The major difference between the two works generates from the fact of Crane not having served either in the Union or Confederate States army and thus being a product of the imagination, while O’Brien put in considerable time, writing of first-hand observation.

The comparison side is more bountiful, beginning with the fact that each novel inspires a sense of absolute authenticity in its description of the men involved, their thoughts about home, and the sense of landscape. Each novel is balanced deftly on a fulcrum of irony, each is rendered with a specificity that transcends its time of writing and becomes a metaphor for all wars, each acutely portrays the ache of individuals attempting to hold on to some shred of humanity under conditions where it is quite possible for humanity to emerge at its worst.

Although he has written other books before and since, Tim O’Brien has produced an iconic and unforgettable work in “The Things They Carried.” As he stands now, more or less at the mid-point of a remarkable career, he will be shadowed if not stalked by this remarkable laundry list of human activity during a long siege in which it becomes difficult if not impossible to determine which participants exhibited the greater heroism and empathy.

“The things they [the American soldiers] carried were largely determined by necessity,” O’Brien writes early on. “Among the necessities were P-38 can openers, pocket knives, heat tabs, wristwatches, dog tags, mosquito repellant, chewing gum, candy, cigarettes, salt tablets, packets of Kool-Aid, lighters, matches, sewing kits, Military Payment Certificates, C rations, and two or three canteens of water. Together, these things weighed between 15 and 20 pounds.”

As I warned, these are laundry list, all of which shed some light on a military presence.
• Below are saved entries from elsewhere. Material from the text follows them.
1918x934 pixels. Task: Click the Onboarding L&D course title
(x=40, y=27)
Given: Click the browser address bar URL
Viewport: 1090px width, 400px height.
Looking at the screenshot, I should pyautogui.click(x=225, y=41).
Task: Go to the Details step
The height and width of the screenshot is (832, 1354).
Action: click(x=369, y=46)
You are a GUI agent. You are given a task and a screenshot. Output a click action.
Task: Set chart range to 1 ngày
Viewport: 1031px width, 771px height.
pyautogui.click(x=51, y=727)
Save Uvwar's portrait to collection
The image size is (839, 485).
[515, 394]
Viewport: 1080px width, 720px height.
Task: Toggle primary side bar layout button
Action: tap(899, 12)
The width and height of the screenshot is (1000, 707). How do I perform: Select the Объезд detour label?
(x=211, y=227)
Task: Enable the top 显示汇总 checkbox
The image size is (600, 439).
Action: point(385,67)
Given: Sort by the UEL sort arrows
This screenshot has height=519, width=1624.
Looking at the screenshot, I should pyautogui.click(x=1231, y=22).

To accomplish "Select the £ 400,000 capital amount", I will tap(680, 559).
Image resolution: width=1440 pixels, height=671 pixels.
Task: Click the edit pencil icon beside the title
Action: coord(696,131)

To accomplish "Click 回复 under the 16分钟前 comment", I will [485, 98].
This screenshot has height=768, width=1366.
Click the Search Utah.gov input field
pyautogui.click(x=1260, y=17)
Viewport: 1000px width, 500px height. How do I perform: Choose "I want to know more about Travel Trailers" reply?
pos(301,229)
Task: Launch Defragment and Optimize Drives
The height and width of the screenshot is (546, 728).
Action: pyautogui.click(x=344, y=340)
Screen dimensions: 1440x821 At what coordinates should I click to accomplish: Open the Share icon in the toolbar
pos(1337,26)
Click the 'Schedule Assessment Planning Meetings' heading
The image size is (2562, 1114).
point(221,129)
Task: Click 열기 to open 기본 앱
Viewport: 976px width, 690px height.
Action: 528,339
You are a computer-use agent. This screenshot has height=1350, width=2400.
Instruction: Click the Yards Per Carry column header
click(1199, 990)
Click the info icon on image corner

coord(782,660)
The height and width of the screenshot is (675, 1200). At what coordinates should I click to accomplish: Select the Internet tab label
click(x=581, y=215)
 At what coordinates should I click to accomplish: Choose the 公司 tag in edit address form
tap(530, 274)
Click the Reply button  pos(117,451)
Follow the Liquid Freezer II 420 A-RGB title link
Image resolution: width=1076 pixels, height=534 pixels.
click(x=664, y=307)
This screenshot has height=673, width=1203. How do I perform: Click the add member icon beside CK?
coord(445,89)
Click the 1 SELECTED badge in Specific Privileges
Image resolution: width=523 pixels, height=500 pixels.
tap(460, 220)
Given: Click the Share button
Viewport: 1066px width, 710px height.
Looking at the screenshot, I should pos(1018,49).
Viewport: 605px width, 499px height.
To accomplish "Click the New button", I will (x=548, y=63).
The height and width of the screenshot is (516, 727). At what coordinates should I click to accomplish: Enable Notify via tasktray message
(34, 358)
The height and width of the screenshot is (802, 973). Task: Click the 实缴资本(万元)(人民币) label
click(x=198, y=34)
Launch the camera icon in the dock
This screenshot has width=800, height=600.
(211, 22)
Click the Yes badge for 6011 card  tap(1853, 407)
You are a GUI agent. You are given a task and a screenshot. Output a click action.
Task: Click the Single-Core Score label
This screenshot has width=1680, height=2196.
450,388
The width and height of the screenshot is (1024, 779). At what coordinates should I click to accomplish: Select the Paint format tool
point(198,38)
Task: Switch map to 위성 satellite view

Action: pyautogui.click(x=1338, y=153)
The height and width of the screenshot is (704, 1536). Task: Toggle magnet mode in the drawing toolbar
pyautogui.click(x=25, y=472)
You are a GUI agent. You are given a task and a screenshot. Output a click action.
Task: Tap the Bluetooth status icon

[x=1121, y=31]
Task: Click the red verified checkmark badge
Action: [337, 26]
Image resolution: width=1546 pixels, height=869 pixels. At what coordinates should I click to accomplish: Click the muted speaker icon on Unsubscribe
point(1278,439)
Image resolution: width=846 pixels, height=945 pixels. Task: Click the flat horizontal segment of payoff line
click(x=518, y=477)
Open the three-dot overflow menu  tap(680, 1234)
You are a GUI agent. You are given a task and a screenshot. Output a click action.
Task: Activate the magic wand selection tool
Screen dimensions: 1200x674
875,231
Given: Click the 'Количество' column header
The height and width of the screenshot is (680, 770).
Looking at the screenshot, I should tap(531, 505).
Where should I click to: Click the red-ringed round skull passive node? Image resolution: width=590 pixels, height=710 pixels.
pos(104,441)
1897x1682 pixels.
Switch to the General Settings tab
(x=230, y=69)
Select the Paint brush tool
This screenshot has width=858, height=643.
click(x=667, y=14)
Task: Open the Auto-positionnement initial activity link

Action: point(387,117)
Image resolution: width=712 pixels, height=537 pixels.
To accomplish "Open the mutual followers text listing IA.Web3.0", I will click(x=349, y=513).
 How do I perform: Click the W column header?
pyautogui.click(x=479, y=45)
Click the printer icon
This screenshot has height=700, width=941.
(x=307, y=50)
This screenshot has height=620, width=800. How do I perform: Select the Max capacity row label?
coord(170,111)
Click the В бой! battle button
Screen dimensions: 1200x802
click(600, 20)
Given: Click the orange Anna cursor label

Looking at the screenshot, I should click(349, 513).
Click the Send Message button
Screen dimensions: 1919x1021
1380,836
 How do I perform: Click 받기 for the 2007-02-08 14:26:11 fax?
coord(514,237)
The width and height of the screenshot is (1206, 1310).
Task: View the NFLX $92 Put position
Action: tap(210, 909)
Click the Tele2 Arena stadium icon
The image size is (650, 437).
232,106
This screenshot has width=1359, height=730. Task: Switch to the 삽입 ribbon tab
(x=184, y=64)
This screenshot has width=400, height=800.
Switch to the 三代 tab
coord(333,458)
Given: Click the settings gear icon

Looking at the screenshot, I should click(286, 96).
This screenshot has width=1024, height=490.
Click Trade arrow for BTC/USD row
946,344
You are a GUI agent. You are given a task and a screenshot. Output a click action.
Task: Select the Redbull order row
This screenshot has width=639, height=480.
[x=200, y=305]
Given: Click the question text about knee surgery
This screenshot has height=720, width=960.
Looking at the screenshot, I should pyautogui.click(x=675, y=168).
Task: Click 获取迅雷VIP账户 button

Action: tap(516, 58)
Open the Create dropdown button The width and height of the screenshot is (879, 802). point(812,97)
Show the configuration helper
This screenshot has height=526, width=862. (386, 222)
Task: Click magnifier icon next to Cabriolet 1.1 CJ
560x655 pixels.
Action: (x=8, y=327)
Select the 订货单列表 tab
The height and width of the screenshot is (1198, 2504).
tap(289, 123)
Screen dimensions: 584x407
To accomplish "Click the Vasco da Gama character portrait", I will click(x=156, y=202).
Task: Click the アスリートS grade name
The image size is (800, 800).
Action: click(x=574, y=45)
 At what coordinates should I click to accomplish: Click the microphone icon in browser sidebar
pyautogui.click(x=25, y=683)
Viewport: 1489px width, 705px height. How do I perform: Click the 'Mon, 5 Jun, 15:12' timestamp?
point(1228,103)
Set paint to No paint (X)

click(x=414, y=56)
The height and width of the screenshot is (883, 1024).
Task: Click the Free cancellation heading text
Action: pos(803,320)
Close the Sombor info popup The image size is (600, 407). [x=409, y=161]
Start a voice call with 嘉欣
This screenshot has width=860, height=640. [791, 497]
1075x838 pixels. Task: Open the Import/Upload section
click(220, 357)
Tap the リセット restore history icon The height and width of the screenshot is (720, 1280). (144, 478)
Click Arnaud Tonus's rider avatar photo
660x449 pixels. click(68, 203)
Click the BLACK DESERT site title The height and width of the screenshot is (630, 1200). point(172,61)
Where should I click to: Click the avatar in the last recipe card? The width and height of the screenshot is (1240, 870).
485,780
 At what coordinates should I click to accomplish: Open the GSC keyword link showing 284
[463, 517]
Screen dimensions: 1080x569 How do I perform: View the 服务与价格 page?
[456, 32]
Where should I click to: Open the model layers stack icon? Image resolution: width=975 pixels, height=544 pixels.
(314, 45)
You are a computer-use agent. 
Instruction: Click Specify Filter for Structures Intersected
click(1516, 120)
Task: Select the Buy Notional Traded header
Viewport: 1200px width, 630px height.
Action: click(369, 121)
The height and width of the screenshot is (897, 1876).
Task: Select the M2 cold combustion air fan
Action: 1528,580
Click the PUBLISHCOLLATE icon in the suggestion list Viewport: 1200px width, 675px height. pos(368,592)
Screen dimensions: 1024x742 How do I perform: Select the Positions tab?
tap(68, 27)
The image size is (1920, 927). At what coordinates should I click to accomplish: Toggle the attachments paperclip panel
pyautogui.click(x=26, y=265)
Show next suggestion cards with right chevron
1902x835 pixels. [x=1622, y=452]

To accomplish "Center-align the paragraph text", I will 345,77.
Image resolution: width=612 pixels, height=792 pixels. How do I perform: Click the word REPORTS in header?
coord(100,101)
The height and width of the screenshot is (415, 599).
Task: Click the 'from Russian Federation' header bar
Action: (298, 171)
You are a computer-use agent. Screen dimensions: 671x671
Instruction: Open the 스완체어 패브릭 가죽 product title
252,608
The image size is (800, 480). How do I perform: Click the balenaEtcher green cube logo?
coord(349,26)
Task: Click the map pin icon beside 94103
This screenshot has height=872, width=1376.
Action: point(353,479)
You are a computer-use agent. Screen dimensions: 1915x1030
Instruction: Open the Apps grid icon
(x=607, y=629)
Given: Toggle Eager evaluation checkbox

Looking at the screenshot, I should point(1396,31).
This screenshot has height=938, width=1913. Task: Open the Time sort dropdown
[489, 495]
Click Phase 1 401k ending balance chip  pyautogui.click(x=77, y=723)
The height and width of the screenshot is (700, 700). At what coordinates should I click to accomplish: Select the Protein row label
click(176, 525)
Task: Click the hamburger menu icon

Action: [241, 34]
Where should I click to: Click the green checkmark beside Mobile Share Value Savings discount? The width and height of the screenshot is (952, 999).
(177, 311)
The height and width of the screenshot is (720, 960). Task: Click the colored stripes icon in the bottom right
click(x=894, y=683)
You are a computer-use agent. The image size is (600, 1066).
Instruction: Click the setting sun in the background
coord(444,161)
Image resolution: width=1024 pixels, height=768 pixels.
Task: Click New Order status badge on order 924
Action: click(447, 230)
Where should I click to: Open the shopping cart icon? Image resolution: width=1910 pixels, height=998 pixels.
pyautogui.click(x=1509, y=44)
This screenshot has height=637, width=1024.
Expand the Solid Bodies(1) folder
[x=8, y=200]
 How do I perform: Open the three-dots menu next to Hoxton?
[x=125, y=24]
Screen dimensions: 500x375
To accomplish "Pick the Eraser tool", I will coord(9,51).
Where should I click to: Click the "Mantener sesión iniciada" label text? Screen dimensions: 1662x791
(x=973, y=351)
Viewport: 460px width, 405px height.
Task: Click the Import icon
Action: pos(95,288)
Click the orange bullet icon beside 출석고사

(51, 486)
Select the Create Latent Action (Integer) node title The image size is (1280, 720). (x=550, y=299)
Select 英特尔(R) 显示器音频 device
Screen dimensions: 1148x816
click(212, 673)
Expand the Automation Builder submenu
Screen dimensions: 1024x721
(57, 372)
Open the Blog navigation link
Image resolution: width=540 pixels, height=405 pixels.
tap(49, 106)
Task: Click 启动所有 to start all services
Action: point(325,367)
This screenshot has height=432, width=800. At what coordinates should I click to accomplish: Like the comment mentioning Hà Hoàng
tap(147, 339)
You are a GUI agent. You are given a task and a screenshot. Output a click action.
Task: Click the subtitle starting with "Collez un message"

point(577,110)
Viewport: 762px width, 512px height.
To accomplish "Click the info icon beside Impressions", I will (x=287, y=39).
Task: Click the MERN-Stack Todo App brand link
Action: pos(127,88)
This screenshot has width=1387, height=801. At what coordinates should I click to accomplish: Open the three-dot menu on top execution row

O’Brien knows just how far he can go, quickly, with a few deft brush strokes, bringing in individuals we can visualize and root for. “Henry Dobbins, who was a big man, carried extra rations; he was especially fond of canned peaches in heavy syrup over pound cake. Save Jensen, who practiced field hygiene, carried a toothbrush, dental floss, and several hotel-sized bars of soap he’d stolen on R & R in Sydney, Australia. Ted Lavender, who was scared, carried tranquilizers until he was shot in the head outside the village of Than Khe in mid-April.”

It is a serious business, getting to know and care about these men because each step of the way is so fraught with the suddenness of the unexpected, and because O’Brien has learned – possibly in this very novel or perhaps in the earlier “Northern Lights” – that it is not necessary to propagandize a war. The war simply is, it exists and within it and all around it, men and boys fight one another while women look on, sometimes from great distances, every bit as impacted as the military.

“To carry something was to hump it, as when Lieutenant Jimmy Cross humped his love for Martha up the hills and through the swamps. In its intransitive form, to hump meant to walk, or to march, but it implied burdens far beyond the intransitive.”

The enemy is sometimes referred to as Charlie Cong, sometimes as ghosts because of the way they came out at night, and you never really saw him, O’Brien writes, “you just thought you did. Almost magical – appearing, disappearing. He could blend with the land, changing form, becoming trees and grass. He could levitate. He could fly. He could pass through barbed wire and melt away like ice and creep up on you without sound or footsteps.”

How could you fight such an enemy in such a place?

How could the youth, Henry, face such an enemy as he did in “The Red Badge of Courage”?

These wars are serious things for the individuals drawn into them; they become metaphors for a number of things, labels for generations. We can never really be certain of the outcome or the war equivalent of Moore’s Law, which holds that the damage to the psyche of the warring nation and the warrior becomes increasingly excruciating with each new encounter.

Whenever he writes, whether of an extremely cold and hostile climate, a college reunion, or the steamy thick jungles of southeast Asia, Tim O’Brien takes us somewhere in memory from which there is no return. He is so skilled at putting us in the landscape that some of it remains with us. After “The Things They Carried,” our muscles ache from the humping.